Collected data entries:

■ ■ ■ ■ ■ ■ ■

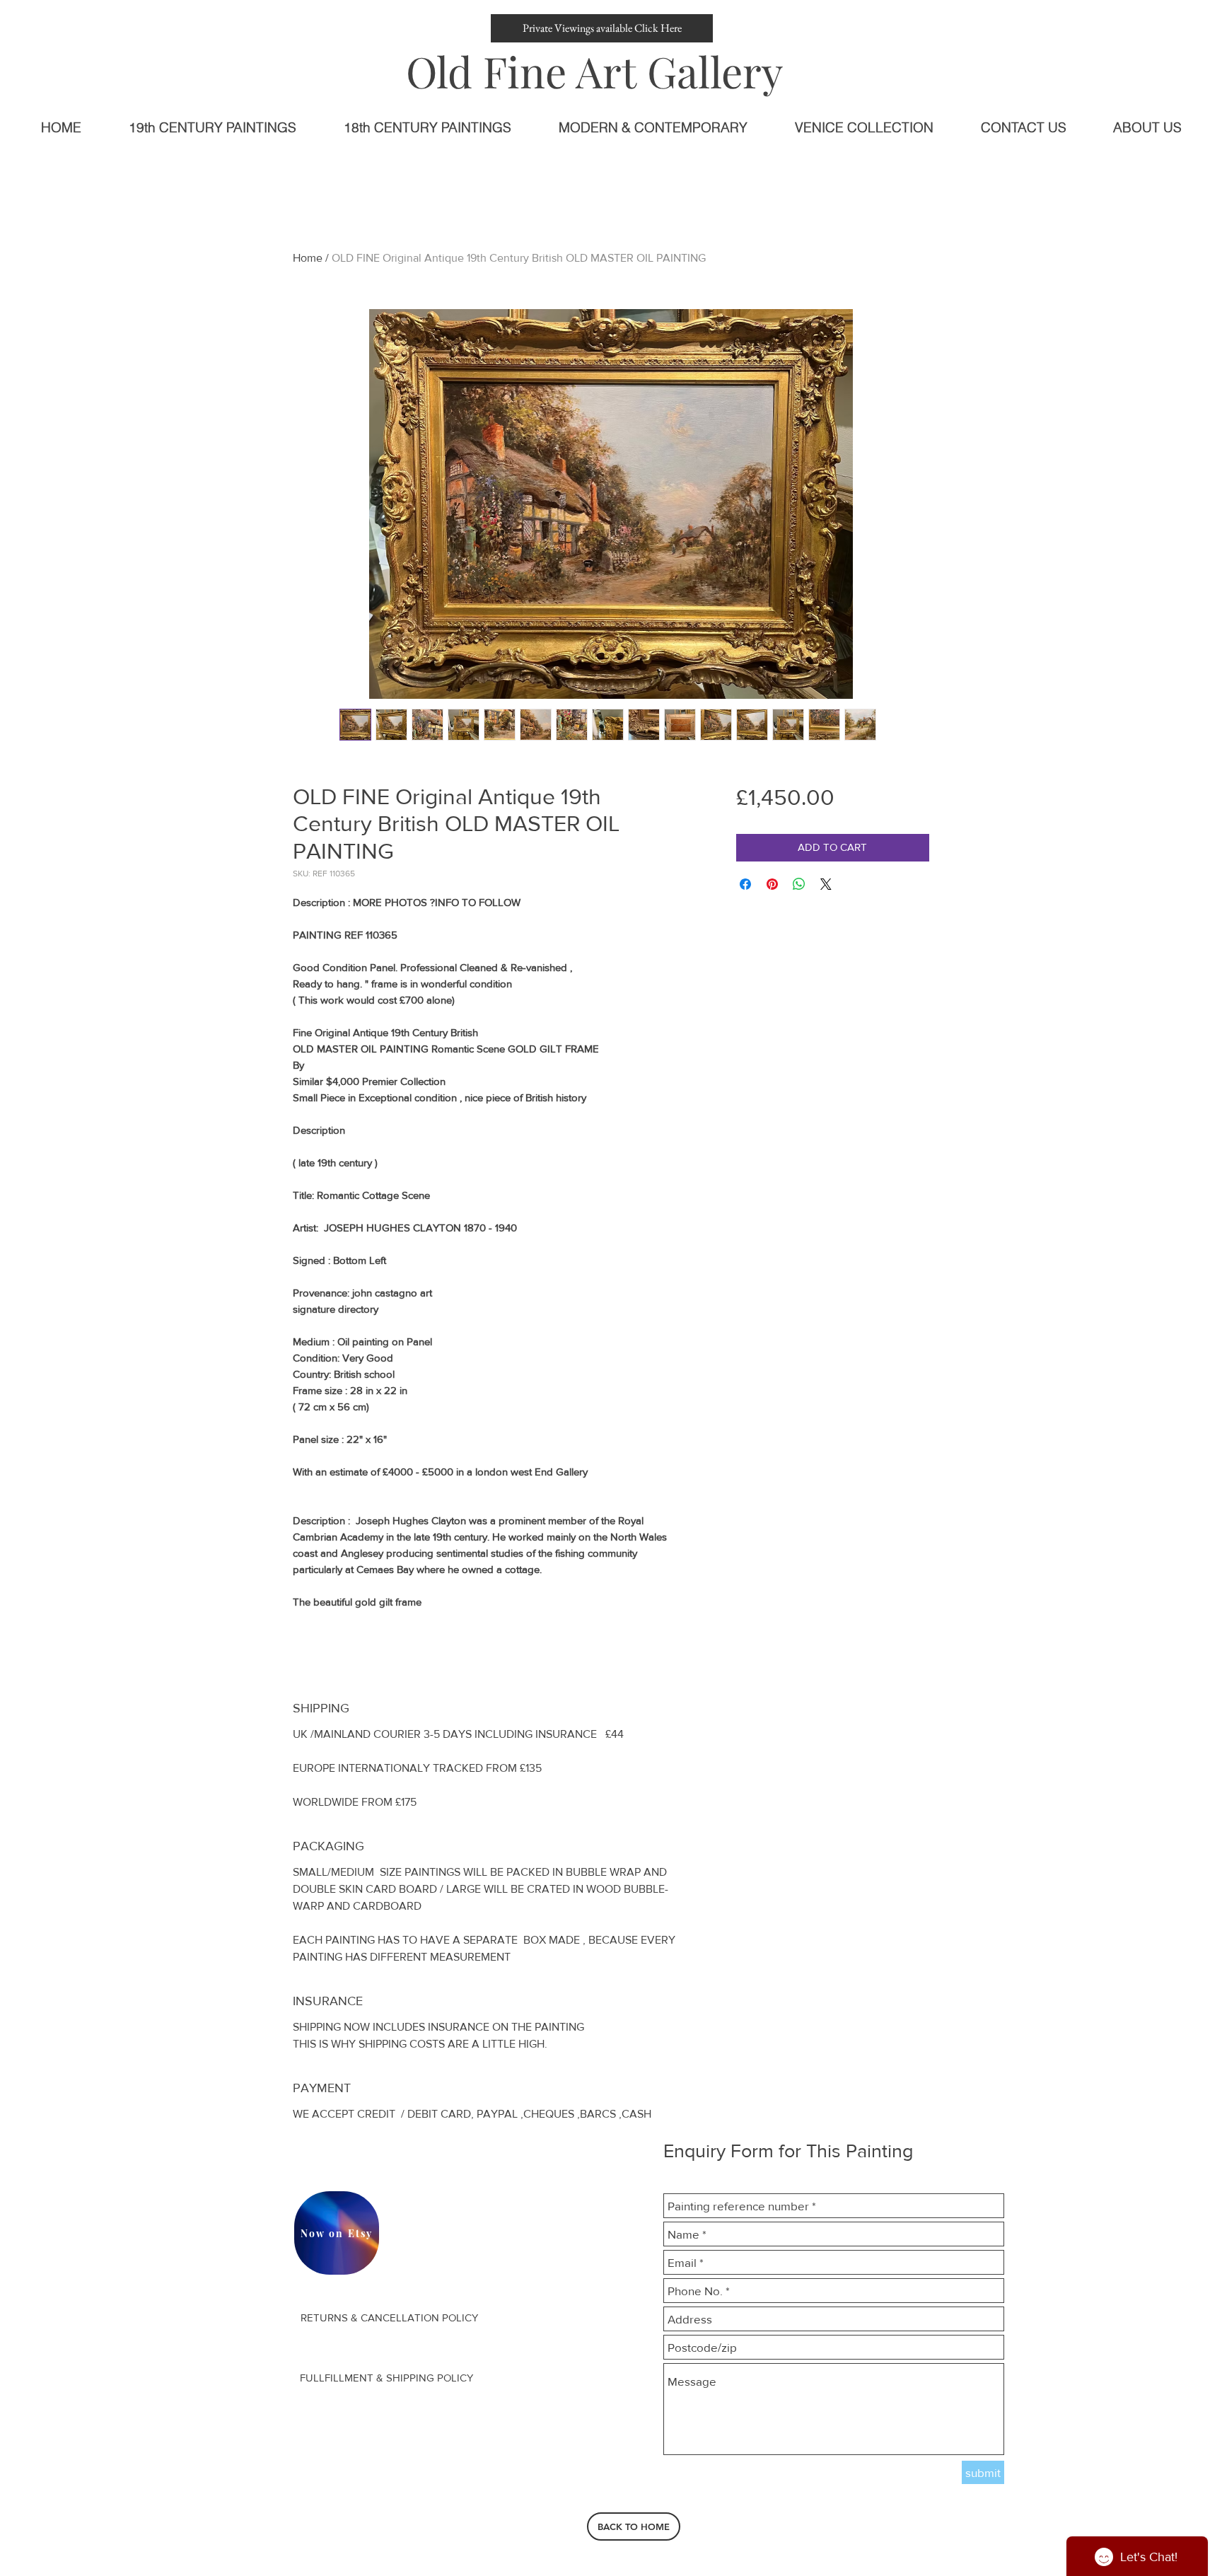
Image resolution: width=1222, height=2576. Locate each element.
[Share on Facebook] (745, 884)
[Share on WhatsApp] (799, 884)
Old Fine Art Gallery (594, 70)
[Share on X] (825, 884)
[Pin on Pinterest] (772, 884)
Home (307, 258)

■ ■ ■ ■ ■ ■ ■

Directions:
Could you restate every record above word for word, leaving the pictures out?

Answer to the problem:
Image resolution: width=1222, height=2576. Locate each element.
[Share on Facebook] (745, 884)
[Share on WhatsApp] (799, 884)
Old Fine Art Gallery (594, 70)
[Share on X] (825, 884)
[Pin on Pinterest] (772, 884)
Home (307, 258)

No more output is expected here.